Germany is debating additional ways to stimulate its flagging economy. One idea: a €500 voucher for every adult to spend on consumer goods
German Chancellor Angela Merkel has said she's not ready to cut taxes and take further action to boost the economy, and her wait-and-see attitude has provoked criticism both in Germany and abroad.
But behind the scenes, her coalition is drafting a fresh program to avert recession in the wake of the financial crisis, according to a report on Wednesday in Süddeutsche Zeitung newspaper.
Citing unnamed sources, the newspaper said Merkel's conservative Christian Democrats (CDU) and their coalition partners, the center-left Social Democrats (SPD), were thinking about additional measures on top of the €31 billion package already announced which economists say may not suffice in the face of the looming downturn.
The heads of the two parties are scheduled to meet on January 5 to discuss whether tax cuts or other stimulus measures are required for Europe's largest economy.
Only last weekend Merkel and Finance Minister Peer Steinbrück, a Social Democrat, had rejected calls for tax cuts, but Merkel appeared to soften her position at the annual Christian Democrat party conference in Stuttgart on Monday and Tuesday.
The Süddeutsche report said that SPD members of parliament were suggesting boosting domestic demand by issuing a €500 voucher to every adult to finance purchases of consumer goods or settle workmen's bills.
The voucher would only take effect if it were supplemented with an additional €200 of the recipient's own funds, according to the draft proposal.
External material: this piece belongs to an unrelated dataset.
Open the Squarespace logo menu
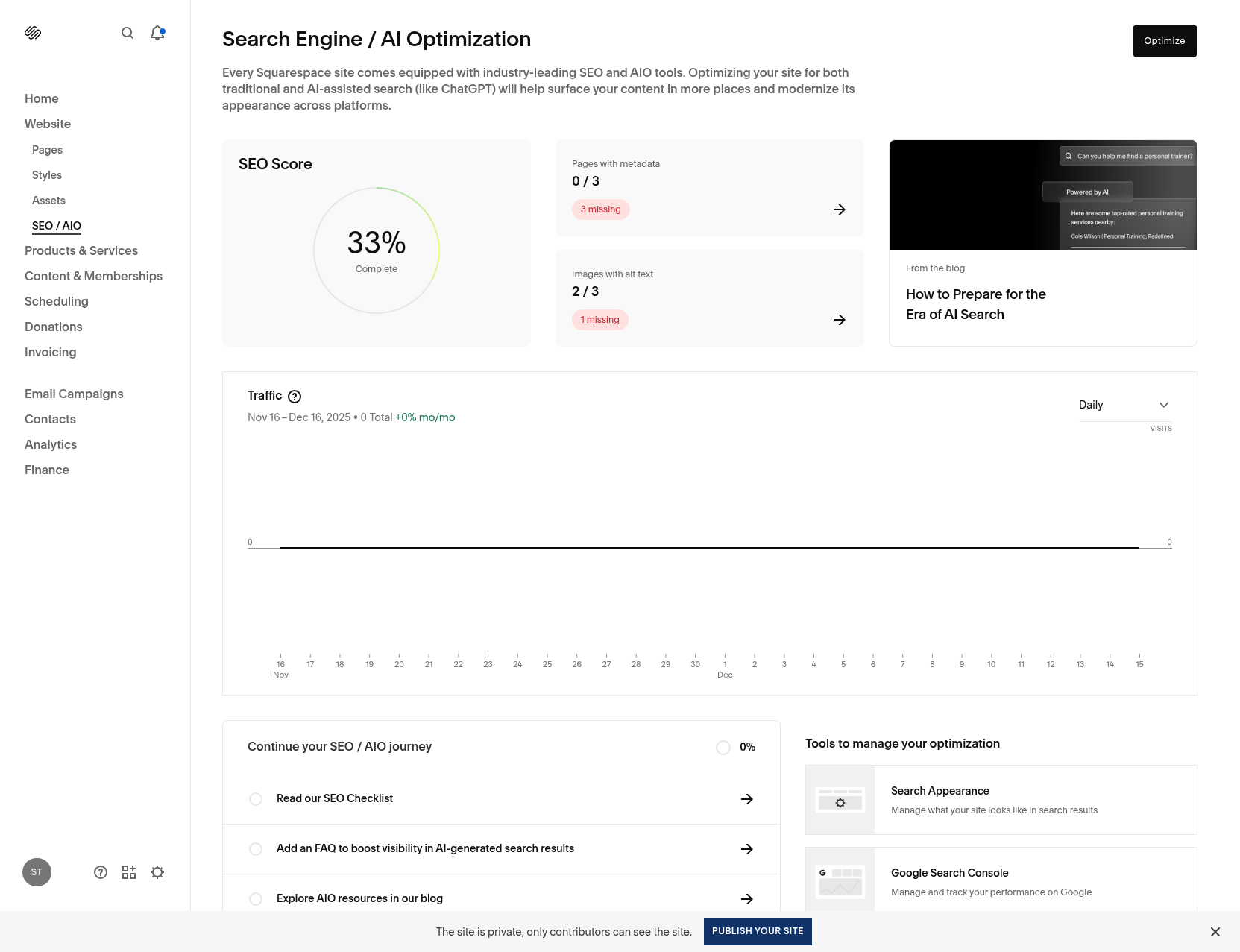The image size is (1240, 952). (34, 32)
People on welfare benefits would not have to come up with their own funds to spend the voucher.
The proposal had been drafted by economist Karl Lauterbach and had not yet been agreed by the party leadership, the newspaper added. The scheme would cost the state €35-40 billion and would have to be financed through debt. In addition, both parties are discussing a fresh program to refurbish public buildings.
Carmakers Call for Action
Business leaders and some economists criticized the idea for a voucher-based attempt to encourage consumer spending, saying it would only provide a short-lived economic boost.
Roland Koch, the CDU governor of Hesse, said the debate itself was counterproductive because the mere expectation that vouchers will be issued might prevent people from spending their own money ahead of Christmas. Other leading CDU members said they were in favor of increasing public investment in roads and schools.
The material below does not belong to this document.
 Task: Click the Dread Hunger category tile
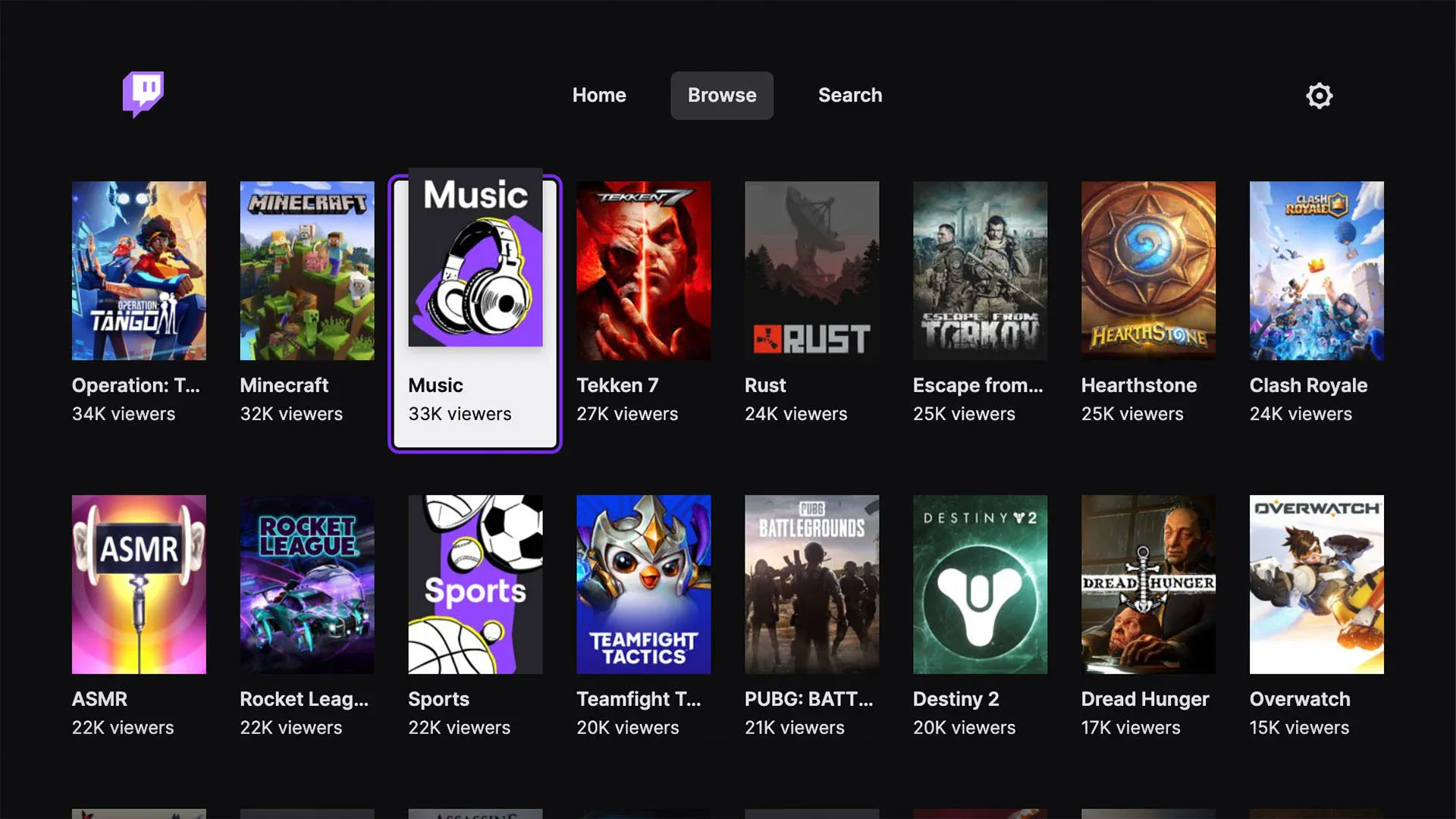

Meanwhile, the VDA association of German carmakers called on politicians to take action and forecast that new car registrations would fall to 2.9 million next year from 3.1 million predicted for this year.
"The auto markets have entered a downturn that is unprecedented in its speed and severity," VDA President Matthias Wissmann said in a statement. "The crisis isn't confined to any one country, it has engulfed all important markets worldwide."
All German manufacturers were cutting back their output and this would have an impact on jobs, Wissmann added. "It's now up to all parties involved—the government, banks and industry—to be aware of their responsibility and to do a good job," he said.
EU finance ministers on Tuesday gave watered-down support for the broad terms of a proposed EU plan to avert recession, removing references to the €200 billion figure initially put forward by the European Commission last Wednesday.